Cases of ‘personation’ – using another person to take an exam for you – have long been reported in other international English exams such as TOEFL and IELTS but this is the first case the Gazette has come across of personation for the online only DET. The test, which was launched during COVID is widely accepted by universities in the US, Australia and Ireland. However, in the UK, where the productive skills, especially writing, are prioritized, it has proved less popular.
Traditionally, personation has worked because of what is known ‘Own Race Bias’ (ORB), the propensity of human beings to have high face recognition skills for people from their own ethnicities, or other ethnicities which have been familiar to them since childhood, but are much weaker at picking out individual faces from unfamiliar ethnic groups.
Duolingo does not use human invigilators, but surely its software would have picked up one human face which reappeared four times representing four different test-takers all from the same city? Since the police intervened to prevent the scam from happening, we do not know.

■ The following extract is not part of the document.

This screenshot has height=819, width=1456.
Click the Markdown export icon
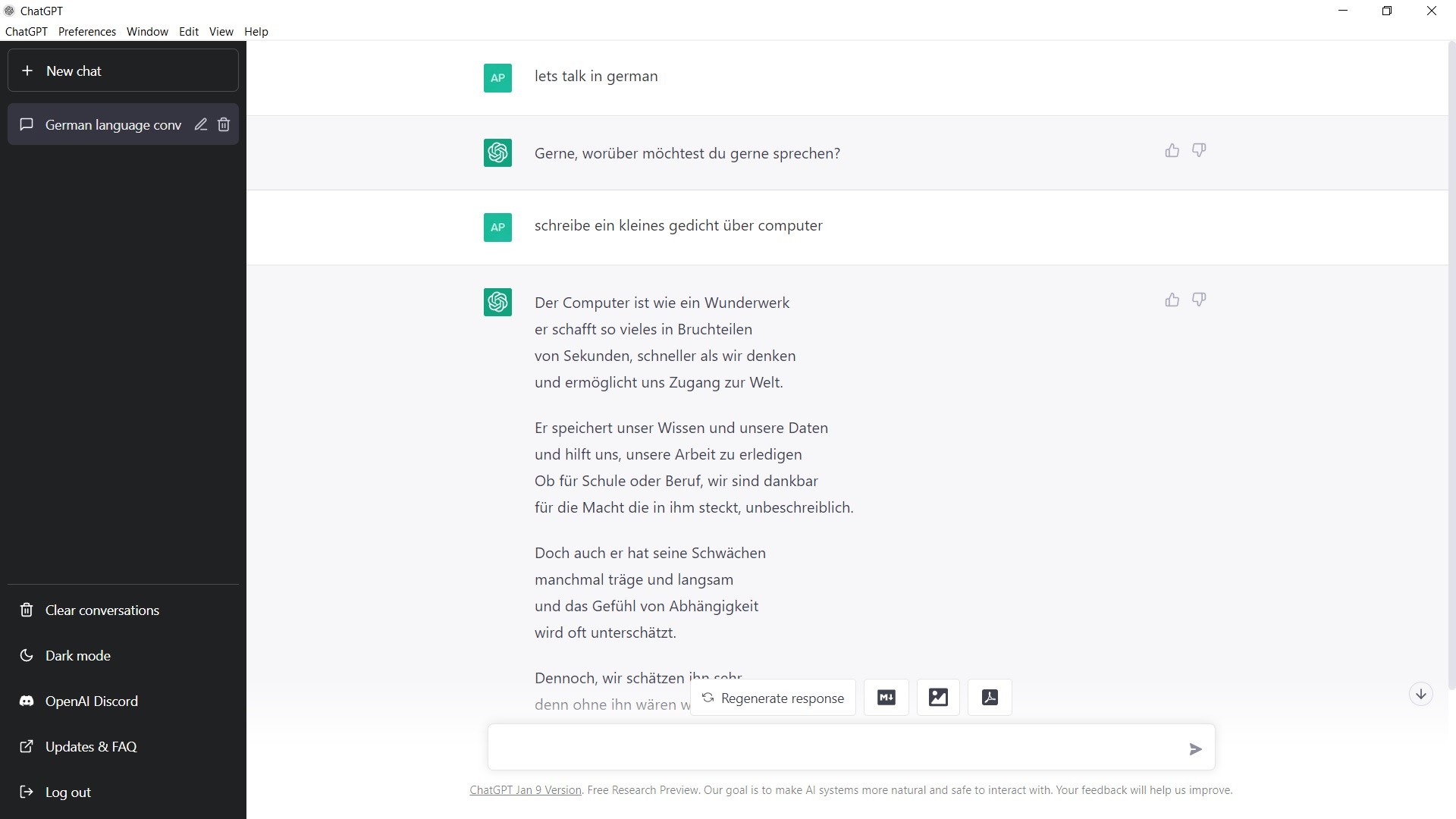(886, 697)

However, while it was hoped that digital technologies, such as AI, would be less likely to be subject to ORB, since the machine learning techniques used by these programmes relies on evidence provided by humans, this does not turn always turn out to be the case.
In 2019, the US National Institute of Standards and Technology published a report on the performance, across races, of nearly 2002 facial recognition algorithms submitted by around 100 developers. Some programs were 100 times more likely to misidentify a Black or East Asian face than a White face. The category of people most likely to be misidentified were Black women.
The Indian police who swooped on the cheating students in Hyderabad would have had no such difficulty in identifying young men from their own city.